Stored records

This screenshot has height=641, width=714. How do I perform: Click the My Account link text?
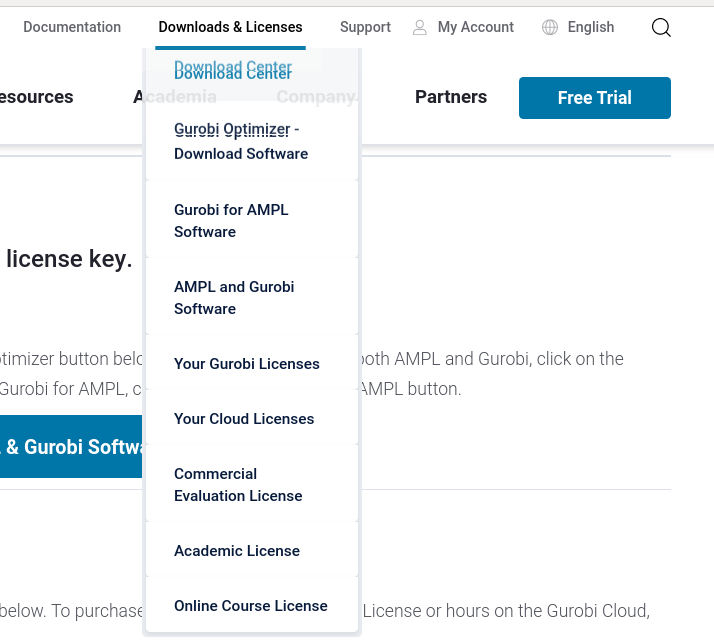(x=476, y=28)

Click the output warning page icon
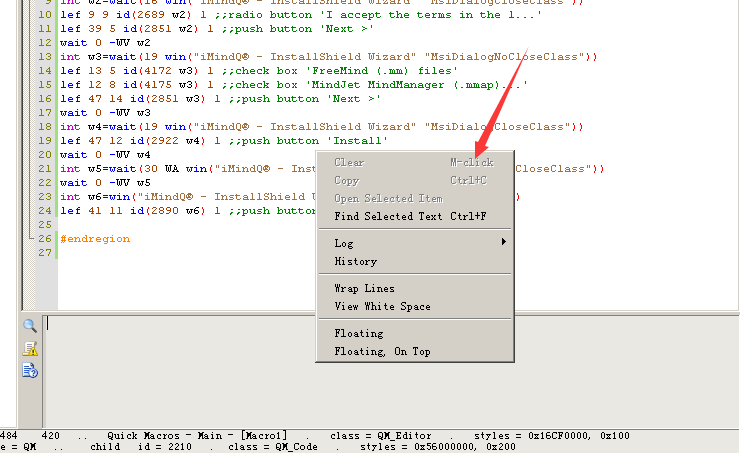coord(30,348)
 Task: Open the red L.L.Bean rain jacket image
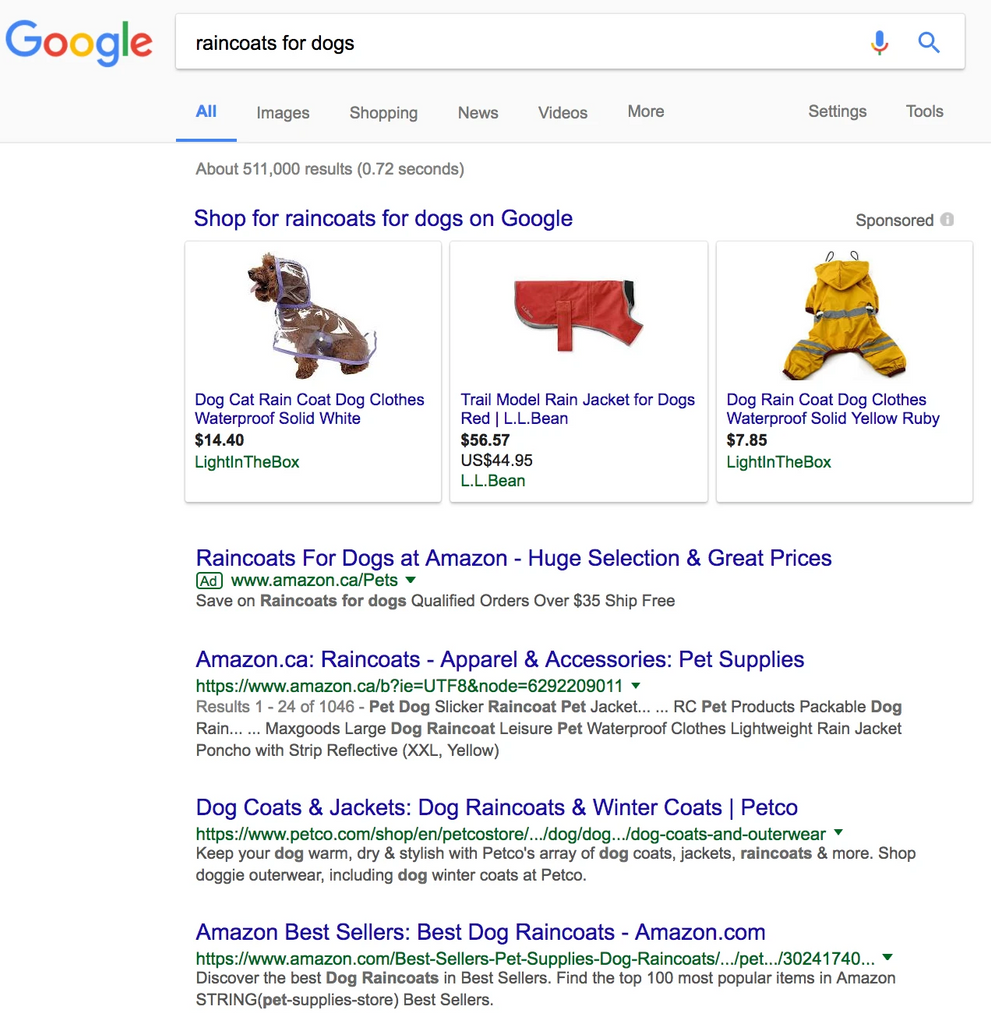click(578, 314)
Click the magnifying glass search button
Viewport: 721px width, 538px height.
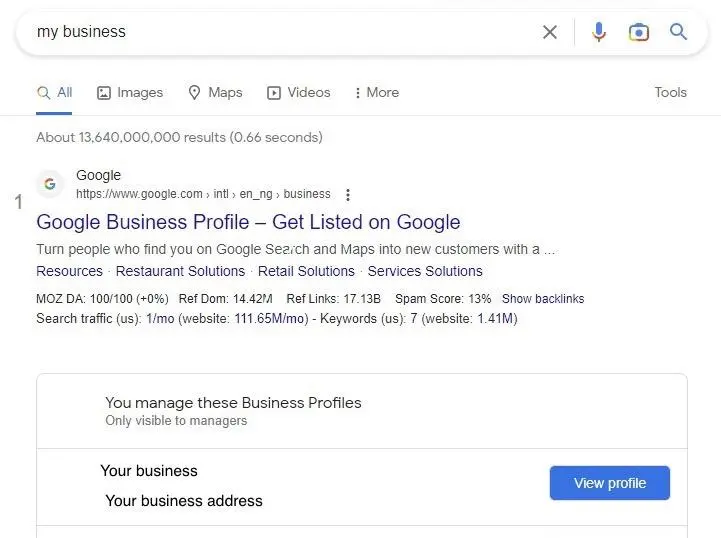pyautogui.click(x=679, y=32)
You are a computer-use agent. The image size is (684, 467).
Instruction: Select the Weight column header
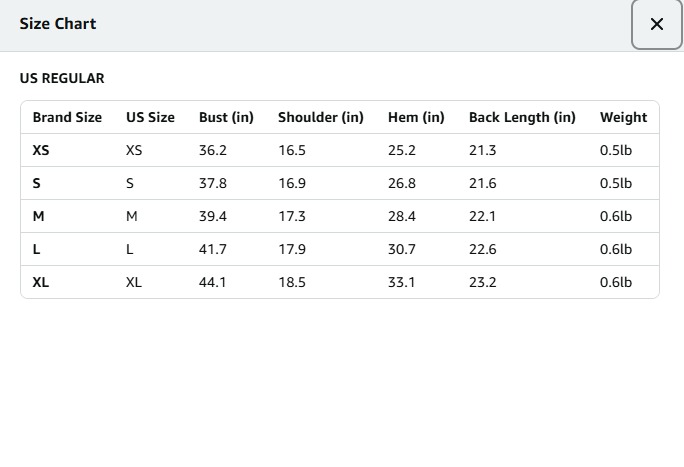[x=623, y=117]
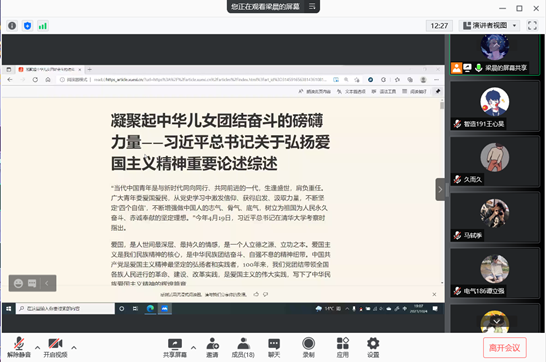This screenshot has height=362, width=546.
Task: Show more participants with down chevron
Action: [x=497, y=321]
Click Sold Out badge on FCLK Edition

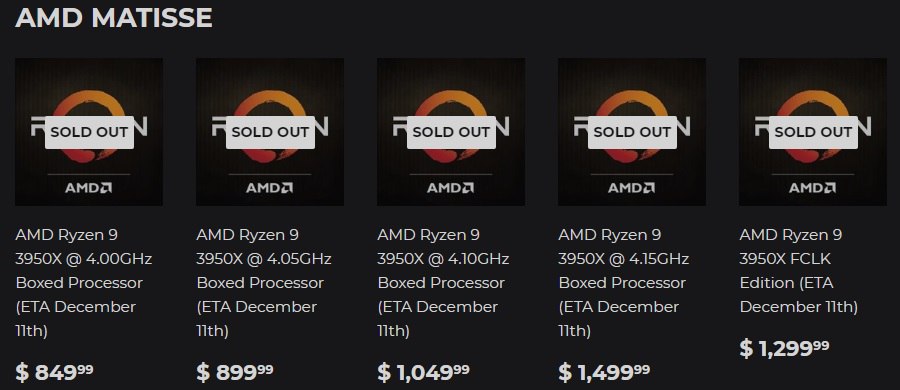coord(813,132)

What you are asked to do: Repeat, exactly and in full, every entry in the data, but not the pictures.

Task result:
This screenshot has height=641, width=714. How do I perform: Click the My Account link text?
(x=476, y=28)

Click the output warning page icon
coord(30,348)
 Task: Open the red L.L.Bean rain jacket image
click(578, 314)
Click the magnifying glass search button
Viewport: 721px width, 538px height.
pyautogui.click(x=679, y=32)
You are a computer-use agent. The image size is (684, 467).
Instruction: Select the Weight column header
[x=623, y=117]
This screenshot has height=362, width=546.
Task: Show more participants with down chevron
Action: [x=497, y=321]
Click Sold Out badge on FCLK Edition

coord(813,132)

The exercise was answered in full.